In Yountville, California, great food is a regular pleasure

To understand how Yountville is and isn’t your typical small California town, visit its new Little League snack bar. Made of green cinder block, it looks like most Little League snack bars you’ve seen, until you peer inside and notice the array of high-end appliances, including a pizza oven.

“I played baseball in school for years,” says Thomas Keller. “When the Little League needed help building a new snack bar, I said yes.”

Thomas Keller is, of course, the best chef in America. As for Keller’s adopted Napa Valley hometown, when producer Brad Lewis wanted to observe a top-end kitchen for his movie Ratatouille, Yountville is where he came ― specifically Keller’s French Laundry. The day I arrive in town, four Yountville restaurants have collectively earned an unprecedented six stars in the 2008 Michelin guide. Given that Yountville has only 3,200 residents, it boasts more Michelin stars per capita than any place on Earth.

The odd thing is that for decades, Yountville was deemed déclassé by the rest of the Napa Valley. If it was famous for anything, it was for the big state Veterans Home on the hill above town, and for its 17 seedy bars.

By some accounts, the new Yountville was born June 6, 1977. “My own personal D-Day,” says Philippe Jeanty of the morning he arrived from Epernay, France, to help open the restaurant at Domaine Chandon. The next year, Don and Sally Schmitt started the French Laundry, and in 1992, Keller bought it and launched it into the culinary stratosphere when he reopened it in 1994.

To stroll downtown Yountville today is to thumb through the pages of a Zagat guide. There’s Richard Reddington’s Redd and Philippe Jeanty’s Bistro Jeanty, with one Michelin star apiece. Then come Keller’s informal Ad Hoc, one-star Bouchon, and three-star French Laundry. You think that while other towns zone land “RH” for residential, Yountville must zone “PF” for prix fixe and “AB” for amuse-bouche.

Naturally, having your town go from rural crossroads to epicurean epicenter has brought some stresses. With an influx of out-of-town diners, parking is one. “Some locals put up their own ― completely illegal ― NO PARKING signs in front of their houses,” notes Yountville Sun editor Sharon Stensaas. As for the houses, Yountville cottages can now fetch more than $1 million.

And yet there are benefits. Hotel occupancy taxes fund amenities ― sidewalk plantings, underground utilities ― that other small towns envy. And while locals may not regularly sample the $240, nine-course tasting menu at the French Laundry, mayor and Yountville Chamber of Commerce executive director Cindy Saucerman says you can often find locals at Bouchon or Ad Hoc. “Really,” she says, “we are so spoiled here.”
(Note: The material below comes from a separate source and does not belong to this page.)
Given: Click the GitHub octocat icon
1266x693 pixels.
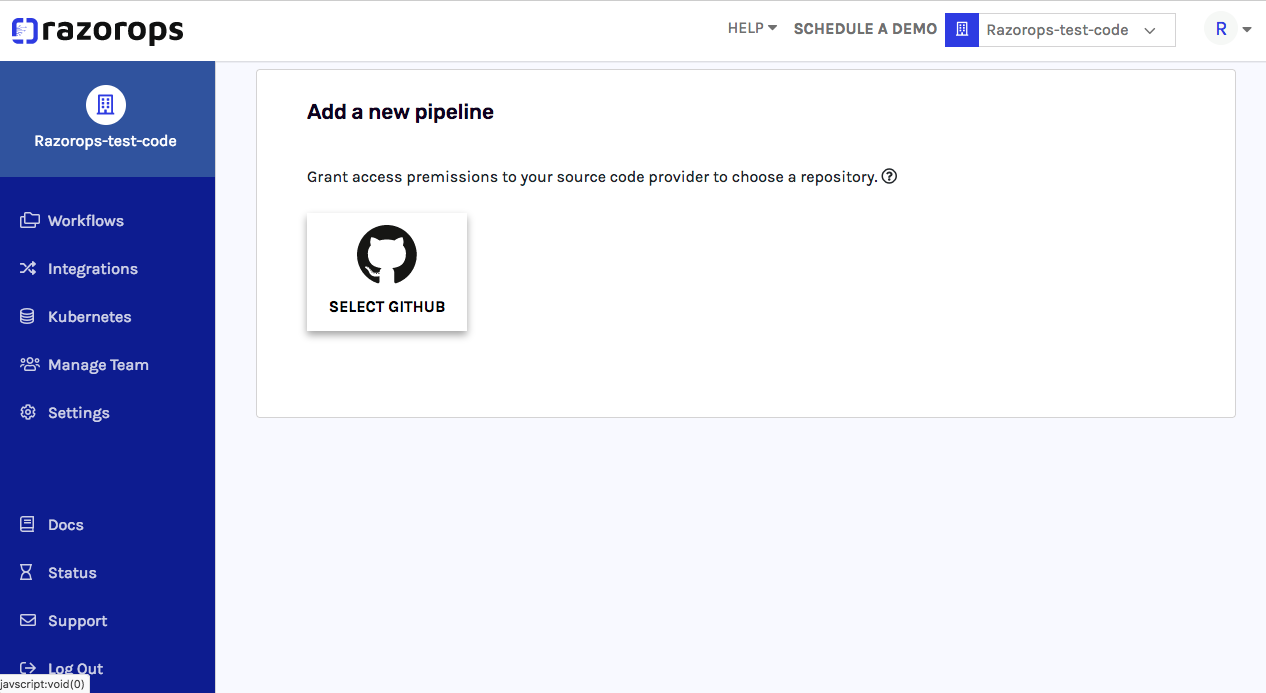Looking at the screenshot, I should (x=387, y=255).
Yountville has been good to its chefs too. “I love Yountville,” says Thomas Keller. Once a year, Keller expresses that love by opening the French Laundry to 62 lucky Yountville residents, chosen by lottery, with prices scaled back to his 1994 opening day. Yountville, says Philippe Jeanty, “is the best of both worlds. It has the American drive, but a little bit of the French.”

As it happens, Jeanty tells me this as I sit at Bistro Jeanty eating coq au vin, which I have been advised will be the best coq au vin in my life and is just that. Jeanty then reminisces about one of his customers, Cecil, a Veterans Home resident who every day puts on a beret and comes down the hill to dine at the bistro. “I always ask him, ‘How is it going, Cecil?’ And he says, ‘Good. I woke up on the right side of the dirt today.’ “

The story makes me smile. And it makes me think there is a clue to Yountville’s appeal in it. The thing about Yountville is that it makes great food seem like a regular pleasure. A joy you should experience every day, and one available not just to rich tourists but to Little Leaguers and Cecil in his beret too. Not every place can become a great food town, Anton Ego, the critic in Ratatouille, might have said. But a great food town can come from anywhere.